------ INFORMATION SHOWN ------

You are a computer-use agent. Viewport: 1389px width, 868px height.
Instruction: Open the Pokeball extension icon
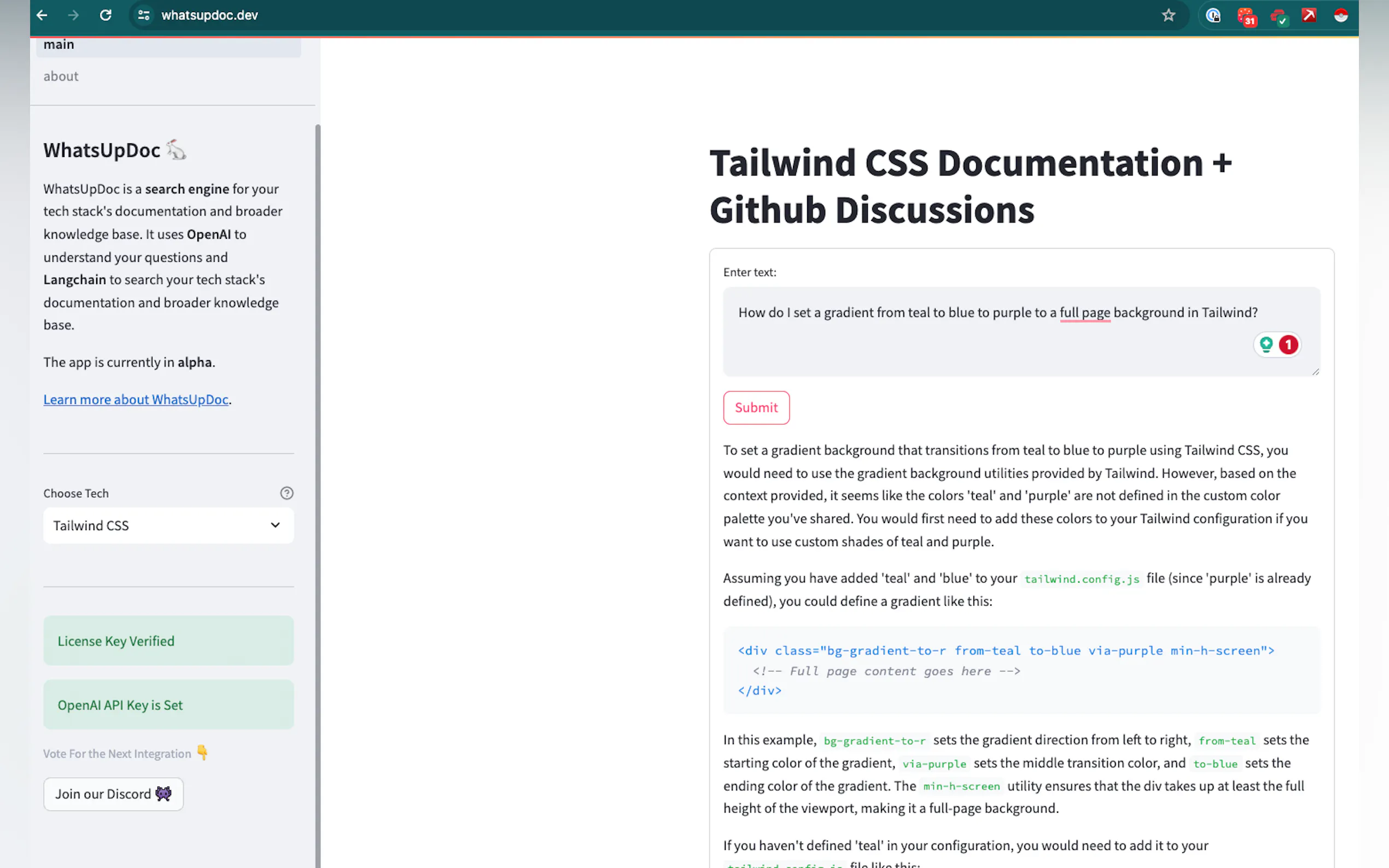pyautogui.click(x=1341, y=15)
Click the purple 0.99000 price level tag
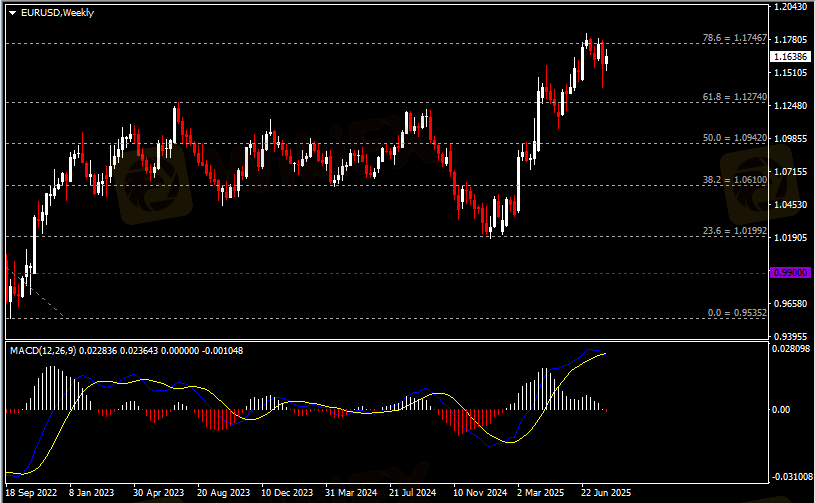Viewport: 815px width, 503px height. 789,272
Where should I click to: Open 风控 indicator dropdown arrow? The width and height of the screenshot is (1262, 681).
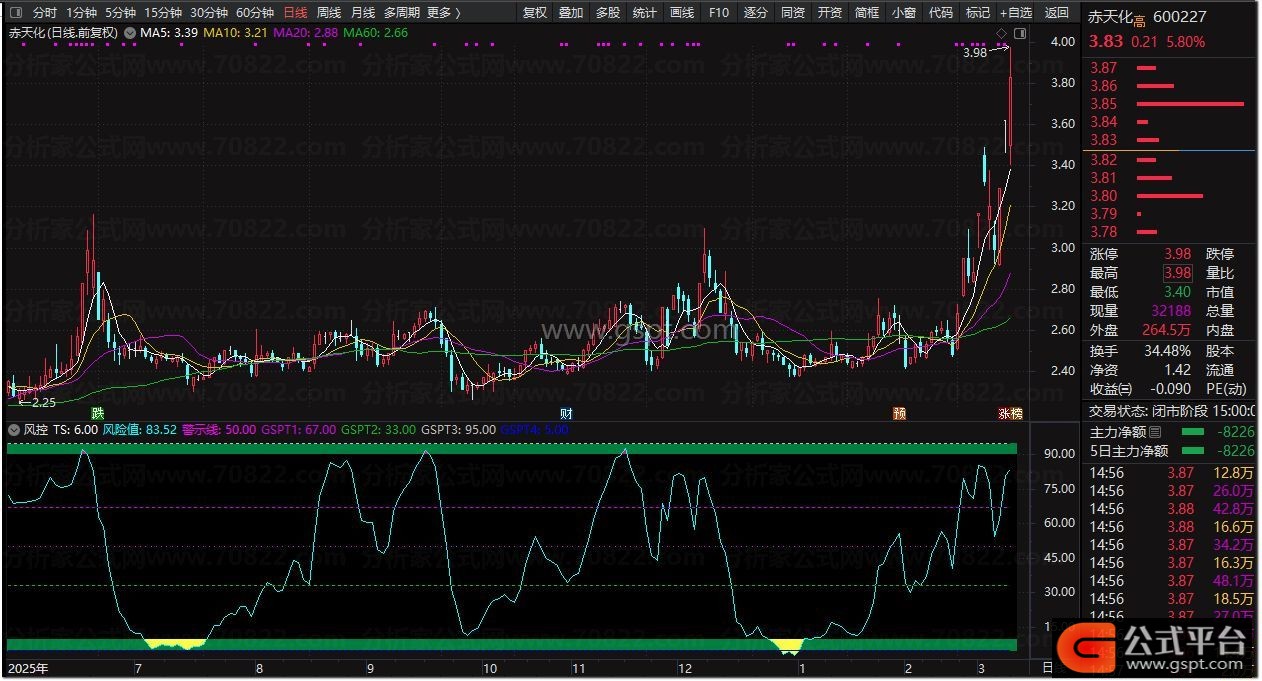[13, 429]

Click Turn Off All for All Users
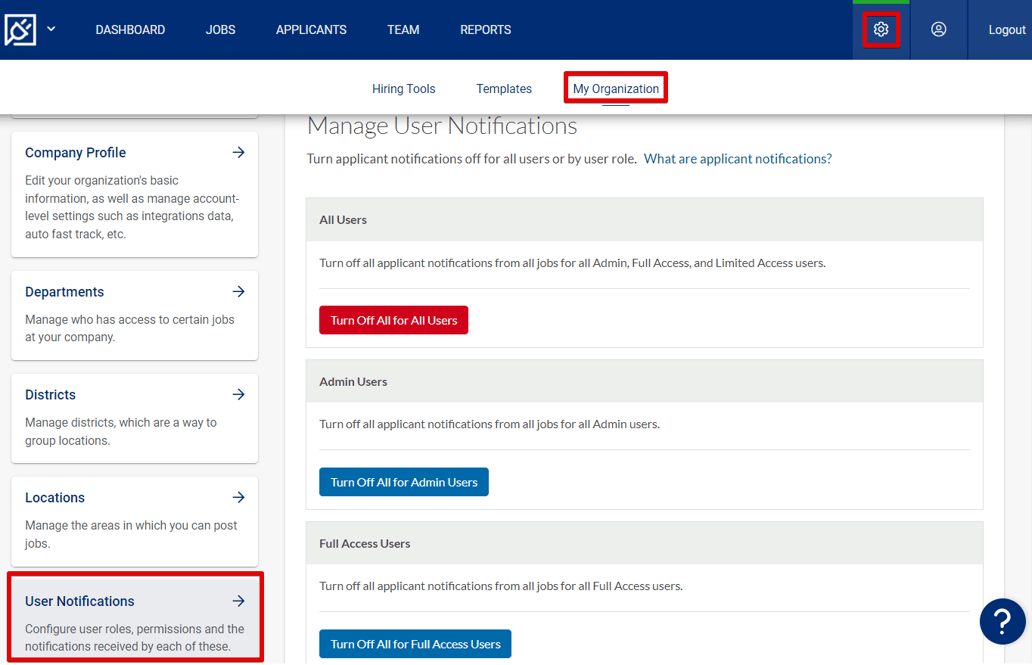coord(393,319)
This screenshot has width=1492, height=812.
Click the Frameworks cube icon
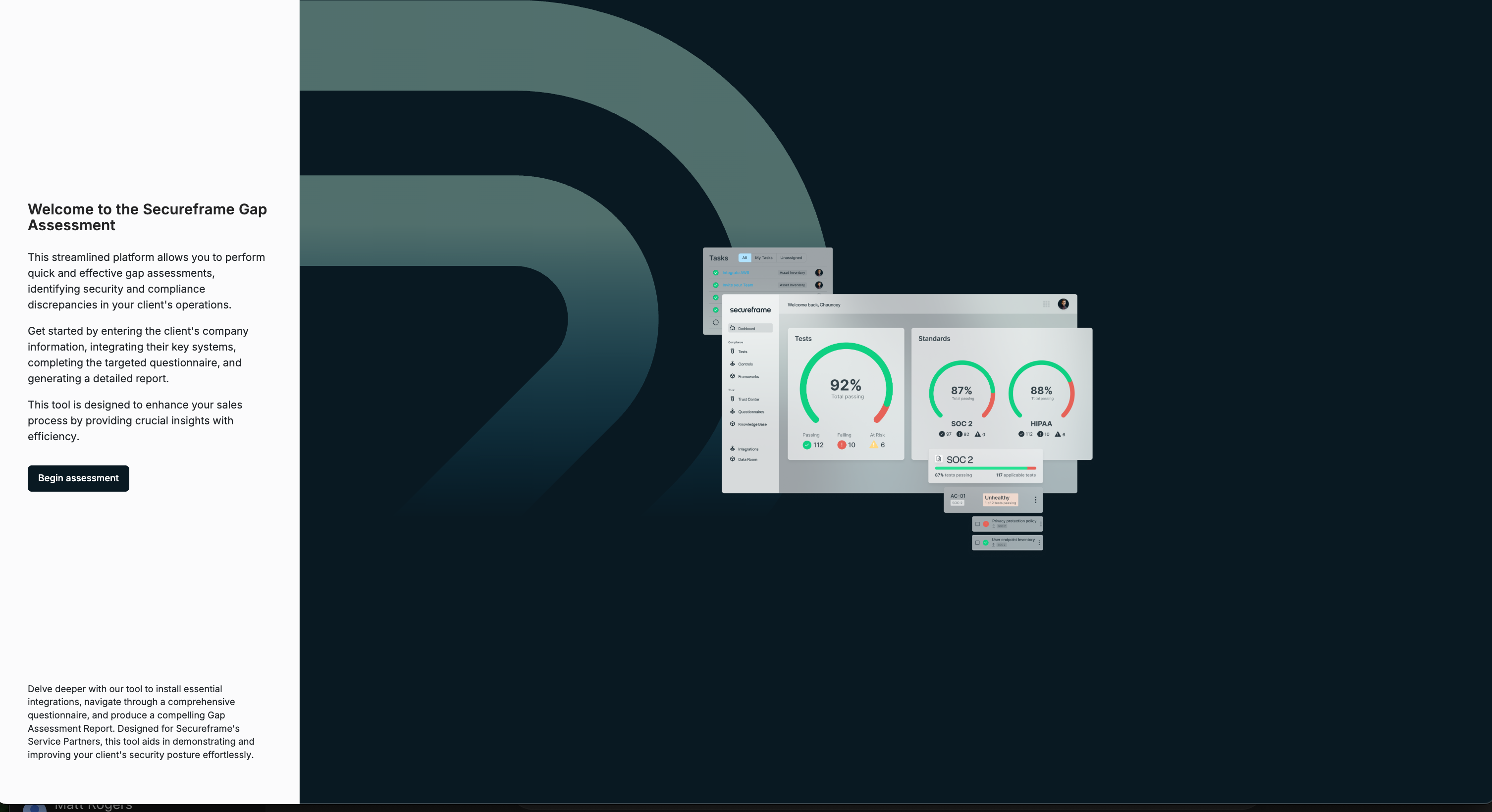point(732,376)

------

- _WORK TO DO_: Report how many lines in the rows above contain the string "icon", giving only that number. Matches must have the same case.

- _SOLUTION FOR THIS EXERCISE_: 2